## [TASK STATEMENT]
From the line with "Password lock icon" through the line with "Viewport: 1366px width, 745px height.", repeat the entries verbatim, both end lines included, and add nothing.

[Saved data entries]
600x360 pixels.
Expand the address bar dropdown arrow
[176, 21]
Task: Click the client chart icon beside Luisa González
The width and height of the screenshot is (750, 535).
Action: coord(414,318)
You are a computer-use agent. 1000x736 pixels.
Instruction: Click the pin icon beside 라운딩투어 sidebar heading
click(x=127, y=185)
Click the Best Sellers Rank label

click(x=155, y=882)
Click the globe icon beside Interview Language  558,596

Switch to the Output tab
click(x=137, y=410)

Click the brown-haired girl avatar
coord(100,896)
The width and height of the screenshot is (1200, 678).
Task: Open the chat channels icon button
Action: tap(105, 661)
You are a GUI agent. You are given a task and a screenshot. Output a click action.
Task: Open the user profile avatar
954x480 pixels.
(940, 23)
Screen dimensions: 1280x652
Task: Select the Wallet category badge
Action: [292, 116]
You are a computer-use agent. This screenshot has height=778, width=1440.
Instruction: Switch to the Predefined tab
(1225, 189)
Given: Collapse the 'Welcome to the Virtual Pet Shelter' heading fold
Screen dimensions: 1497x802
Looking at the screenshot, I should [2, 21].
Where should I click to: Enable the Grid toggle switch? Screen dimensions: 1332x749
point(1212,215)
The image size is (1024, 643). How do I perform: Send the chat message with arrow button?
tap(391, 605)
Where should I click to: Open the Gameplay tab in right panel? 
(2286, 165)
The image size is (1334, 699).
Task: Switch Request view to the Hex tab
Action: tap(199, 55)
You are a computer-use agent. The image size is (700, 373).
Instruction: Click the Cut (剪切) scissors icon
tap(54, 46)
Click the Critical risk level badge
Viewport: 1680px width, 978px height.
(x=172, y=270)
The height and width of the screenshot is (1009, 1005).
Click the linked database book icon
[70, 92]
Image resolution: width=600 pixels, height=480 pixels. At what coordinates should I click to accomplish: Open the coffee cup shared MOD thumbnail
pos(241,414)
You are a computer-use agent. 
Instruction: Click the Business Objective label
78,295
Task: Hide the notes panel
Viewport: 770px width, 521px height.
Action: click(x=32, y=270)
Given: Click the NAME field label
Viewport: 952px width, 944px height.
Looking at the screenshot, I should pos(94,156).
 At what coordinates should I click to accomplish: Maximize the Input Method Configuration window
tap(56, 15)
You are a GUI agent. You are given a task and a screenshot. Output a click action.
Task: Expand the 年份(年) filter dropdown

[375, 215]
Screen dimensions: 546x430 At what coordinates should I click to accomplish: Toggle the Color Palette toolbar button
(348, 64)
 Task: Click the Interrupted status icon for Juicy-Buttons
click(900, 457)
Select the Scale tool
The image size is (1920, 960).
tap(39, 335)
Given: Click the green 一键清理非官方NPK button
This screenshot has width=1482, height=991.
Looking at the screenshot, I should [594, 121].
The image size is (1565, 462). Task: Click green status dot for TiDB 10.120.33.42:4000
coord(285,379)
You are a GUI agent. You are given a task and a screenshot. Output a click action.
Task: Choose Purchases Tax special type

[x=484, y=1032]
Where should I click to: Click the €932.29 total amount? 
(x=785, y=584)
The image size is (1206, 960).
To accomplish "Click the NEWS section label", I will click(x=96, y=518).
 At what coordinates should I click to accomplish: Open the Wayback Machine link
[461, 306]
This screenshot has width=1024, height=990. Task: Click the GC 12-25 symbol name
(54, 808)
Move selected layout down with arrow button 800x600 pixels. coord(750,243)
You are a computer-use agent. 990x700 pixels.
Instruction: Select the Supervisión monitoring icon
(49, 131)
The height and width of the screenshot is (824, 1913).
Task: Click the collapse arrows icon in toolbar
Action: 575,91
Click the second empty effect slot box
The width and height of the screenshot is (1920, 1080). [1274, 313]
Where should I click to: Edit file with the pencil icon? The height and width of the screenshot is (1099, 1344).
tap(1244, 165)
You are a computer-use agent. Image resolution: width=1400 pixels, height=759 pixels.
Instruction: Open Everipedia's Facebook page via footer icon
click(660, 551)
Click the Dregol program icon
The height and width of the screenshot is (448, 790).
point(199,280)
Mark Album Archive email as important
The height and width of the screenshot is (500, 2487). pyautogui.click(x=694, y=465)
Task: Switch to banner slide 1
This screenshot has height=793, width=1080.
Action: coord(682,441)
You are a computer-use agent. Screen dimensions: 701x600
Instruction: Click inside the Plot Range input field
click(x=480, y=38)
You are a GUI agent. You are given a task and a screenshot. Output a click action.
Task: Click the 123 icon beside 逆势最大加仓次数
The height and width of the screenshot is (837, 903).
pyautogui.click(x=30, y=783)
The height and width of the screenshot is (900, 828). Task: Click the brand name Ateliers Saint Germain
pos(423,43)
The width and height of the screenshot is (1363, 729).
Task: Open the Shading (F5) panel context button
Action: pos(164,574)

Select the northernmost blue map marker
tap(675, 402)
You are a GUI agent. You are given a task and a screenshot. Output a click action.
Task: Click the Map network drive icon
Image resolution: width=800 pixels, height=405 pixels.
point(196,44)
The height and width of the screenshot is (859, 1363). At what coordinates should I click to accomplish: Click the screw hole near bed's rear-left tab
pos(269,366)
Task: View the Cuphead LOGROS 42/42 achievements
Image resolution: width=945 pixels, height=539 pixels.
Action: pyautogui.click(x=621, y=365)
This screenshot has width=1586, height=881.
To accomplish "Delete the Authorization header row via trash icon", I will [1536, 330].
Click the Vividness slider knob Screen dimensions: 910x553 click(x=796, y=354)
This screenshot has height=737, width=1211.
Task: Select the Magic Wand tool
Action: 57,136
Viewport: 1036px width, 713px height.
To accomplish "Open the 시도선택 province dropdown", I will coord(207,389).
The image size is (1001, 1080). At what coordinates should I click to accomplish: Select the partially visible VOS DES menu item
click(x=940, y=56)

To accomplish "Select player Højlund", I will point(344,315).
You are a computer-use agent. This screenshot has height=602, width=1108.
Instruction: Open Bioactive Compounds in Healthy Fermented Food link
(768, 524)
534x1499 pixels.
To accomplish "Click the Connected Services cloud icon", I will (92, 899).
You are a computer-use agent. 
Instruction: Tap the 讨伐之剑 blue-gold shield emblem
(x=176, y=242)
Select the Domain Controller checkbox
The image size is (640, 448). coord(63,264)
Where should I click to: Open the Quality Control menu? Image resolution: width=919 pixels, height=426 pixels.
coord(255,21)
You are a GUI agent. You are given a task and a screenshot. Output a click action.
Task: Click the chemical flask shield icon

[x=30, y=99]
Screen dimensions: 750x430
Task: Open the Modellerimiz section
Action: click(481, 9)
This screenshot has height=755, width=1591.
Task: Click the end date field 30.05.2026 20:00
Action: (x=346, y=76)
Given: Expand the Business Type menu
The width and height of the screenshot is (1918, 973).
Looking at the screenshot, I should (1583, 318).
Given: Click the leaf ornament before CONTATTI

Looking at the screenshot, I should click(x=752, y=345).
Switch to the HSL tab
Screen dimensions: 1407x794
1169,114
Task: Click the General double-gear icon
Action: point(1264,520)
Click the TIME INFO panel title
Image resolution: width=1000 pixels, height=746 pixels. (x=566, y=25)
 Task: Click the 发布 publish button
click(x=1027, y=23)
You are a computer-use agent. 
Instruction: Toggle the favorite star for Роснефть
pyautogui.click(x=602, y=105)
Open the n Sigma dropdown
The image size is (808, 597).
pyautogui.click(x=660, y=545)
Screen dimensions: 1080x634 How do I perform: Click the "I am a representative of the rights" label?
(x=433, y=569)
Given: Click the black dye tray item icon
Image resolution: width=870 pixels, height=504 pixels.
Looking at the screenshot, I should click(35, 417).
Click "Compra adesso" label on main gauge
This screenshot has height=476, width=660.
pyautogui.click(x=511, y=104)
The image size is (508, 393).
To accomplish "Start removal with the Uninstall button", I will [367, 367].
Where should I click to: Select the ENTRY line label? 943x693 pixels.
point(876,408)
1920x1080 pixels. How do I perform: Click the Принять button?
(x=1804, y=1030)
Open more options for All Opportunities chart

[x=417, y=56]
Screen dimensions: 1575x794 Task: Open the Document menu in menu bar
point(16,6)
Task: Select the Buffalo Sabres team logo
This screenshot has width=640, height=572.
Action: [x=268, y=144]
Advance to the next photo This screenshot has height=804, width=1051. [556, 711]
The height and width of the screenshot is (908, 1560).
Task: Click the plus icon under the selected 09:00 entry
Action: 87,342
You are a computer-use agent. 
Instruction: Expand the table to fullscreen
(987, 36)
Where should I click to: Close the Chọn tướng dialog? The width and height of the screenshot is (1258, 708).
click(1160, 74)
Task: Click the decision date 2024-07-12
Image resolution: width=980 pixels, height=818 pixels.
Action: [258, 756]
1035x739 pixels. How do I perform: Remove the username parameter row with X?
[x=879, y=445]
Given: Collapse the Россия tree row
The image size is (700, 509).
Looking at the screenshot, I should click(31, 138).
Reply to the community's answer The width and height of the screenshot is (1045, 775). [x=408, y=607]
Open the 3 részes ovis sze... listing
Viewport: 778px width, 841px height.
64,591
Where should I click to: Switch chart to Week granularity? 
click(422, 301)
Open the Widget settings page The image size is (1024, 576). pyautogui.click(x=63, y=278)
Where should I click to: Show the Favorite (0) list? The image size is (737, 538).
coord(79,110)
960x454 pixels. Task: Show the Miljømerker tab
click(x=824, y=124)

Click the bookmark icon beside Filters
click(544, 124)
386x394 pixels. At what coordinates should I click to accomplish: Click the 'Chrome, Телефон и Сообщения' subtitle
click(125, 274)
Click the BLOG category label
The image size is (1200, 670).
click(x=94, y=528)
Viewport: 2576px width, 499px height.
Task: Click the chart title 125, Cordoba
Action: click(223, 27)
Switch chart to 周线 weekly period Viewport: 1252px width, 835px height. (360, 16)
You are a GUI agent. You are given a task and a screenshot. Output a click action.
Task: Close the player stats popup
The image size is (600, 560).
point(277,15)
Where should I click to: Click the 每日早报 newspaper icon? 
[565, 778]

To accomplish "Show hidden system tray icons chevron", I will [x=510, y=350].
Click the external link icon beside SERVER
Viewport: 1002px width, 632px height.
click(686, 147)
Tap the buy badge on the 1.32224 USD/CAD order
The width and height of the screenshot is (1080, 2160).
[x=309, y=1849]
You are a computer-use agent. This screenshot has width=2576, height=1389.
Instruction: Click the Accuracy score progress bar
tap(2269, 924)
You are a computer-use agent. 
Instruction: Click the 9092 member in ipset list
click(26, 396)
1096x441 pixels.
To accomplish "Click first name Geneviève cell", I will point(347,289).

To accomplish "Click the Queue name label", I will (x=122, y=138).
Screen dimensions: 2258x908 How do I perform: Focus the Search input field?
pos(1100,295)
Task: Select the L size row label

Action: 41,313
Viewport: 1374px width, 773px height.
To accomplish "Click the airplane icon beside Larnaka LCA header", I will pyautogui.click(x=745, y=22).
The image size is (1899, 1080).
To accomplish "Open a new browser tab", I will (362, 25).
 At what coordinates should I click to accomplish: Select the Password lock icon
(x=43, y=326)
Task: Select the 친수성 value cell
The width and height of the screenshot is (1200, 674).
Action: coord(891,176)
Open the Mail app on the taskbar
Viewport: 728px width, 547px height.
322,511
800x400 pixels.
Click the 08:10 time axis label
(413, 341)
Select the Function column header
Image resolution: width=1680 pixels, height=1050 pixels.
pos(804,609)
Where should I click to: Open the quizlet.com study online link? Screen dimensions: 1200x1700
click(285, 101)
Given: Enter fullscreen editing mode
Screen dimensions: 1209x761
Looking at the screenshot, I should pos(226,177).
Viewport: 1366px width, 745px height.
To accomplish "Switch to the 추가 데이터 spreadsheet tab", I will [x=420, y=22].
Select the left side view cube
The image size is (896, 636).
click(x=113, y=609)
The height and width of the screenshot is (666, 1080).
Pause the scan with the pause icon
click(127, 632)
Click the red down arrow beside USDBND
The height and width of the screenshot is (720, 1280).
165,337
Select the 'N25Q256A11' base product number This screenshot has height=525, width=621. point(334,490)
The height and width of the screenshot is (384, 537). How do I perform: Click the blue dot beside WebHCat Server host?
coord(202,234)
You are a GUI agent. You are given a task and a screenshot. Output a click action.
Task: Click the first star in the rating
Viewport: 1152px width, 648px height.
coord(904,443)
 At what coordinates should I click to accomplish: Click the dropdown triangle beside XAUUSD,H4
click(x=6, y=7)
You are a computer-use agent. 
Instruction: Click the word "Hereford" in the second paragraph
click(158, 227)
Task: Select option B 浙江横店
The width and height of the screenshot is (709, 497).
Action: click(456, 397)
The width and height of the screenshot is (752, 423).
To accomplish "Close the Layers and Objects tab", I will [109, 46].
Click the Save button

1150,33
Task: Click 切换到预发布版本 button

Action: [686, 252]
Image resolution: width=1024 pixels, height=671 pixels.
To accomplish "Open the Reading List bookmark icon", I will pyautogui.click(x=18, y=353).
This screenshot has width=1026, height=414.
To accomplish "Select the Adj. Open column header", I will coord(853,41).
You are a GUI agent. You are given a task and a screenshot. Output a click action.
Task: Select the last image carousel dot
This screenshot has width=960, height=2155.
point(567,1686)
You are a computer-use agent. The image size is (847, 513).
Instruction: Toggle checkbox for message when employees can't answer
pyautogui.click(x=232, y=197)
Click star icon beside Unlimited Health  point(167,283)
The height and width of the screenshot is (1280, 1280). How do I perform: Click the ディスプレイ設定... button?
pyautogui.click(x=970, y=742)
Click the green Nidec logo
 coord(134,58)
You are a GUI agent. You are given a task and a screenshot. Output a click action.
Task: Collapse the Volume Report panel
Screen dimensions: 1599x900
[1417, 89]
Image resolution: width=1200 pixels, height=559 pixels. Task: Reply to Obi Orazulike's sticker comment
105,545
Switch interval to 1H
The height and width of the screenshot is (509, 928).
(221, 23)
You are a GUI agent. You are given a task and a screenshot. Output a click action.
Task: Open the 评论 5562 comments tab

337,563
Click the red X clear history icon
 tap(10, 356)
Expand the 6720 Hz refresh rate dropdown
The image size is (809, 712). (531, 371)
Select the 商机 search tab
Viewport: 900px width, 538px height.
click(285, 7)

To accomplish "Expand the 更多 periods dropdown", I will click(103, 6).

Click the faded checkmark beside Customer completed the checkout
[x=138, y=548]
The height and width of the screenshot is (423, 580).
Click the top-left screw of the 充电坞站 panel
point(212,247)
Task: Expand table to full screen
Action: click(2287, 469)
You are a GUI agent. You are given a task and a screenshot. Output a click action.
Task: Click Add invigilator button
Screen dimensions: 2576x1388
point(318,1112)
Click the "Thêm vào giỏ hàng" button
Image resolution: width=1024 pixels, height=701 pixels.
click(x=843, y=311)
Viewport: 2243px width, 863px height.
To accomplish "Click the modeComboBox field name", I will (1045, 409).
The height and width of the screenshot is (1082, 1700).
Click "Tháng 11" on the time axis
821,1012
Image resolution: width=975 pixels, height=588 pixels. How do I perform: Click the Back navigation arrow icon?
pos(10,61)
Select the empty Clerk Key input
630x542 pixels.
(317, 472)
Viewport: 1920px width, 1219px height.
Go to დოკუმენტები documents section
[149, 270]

## [OUTPUT OF THE TASK]
 At what coordinates should I click to accomplish: Select the Password lock icon
(x=43, y=326)
Task: Select the 친수성 value cell
The width and height of the screenshot is (1200, 674).
Action: coord(891,176)
Open the Mail app on the taskbar
Viewport: 728px width, 547px height.
322,511
800x400 pixels.
Click the 08:10 time axis label
(413, 341)
Select the Function column header
Image resolution: width=1680 pixels, height=1050 pixels.
pos(804,609)
Where should I click to: Open the quizlet.com study online link? Screen dimensions: 1200x1700
click(285, 101)
Given: Enter fullscreen editing mode
Screen dimensions: 1209x761
Looking at the screenshot, I should pos(226,177).
Viewport: 1366px width, 745px height.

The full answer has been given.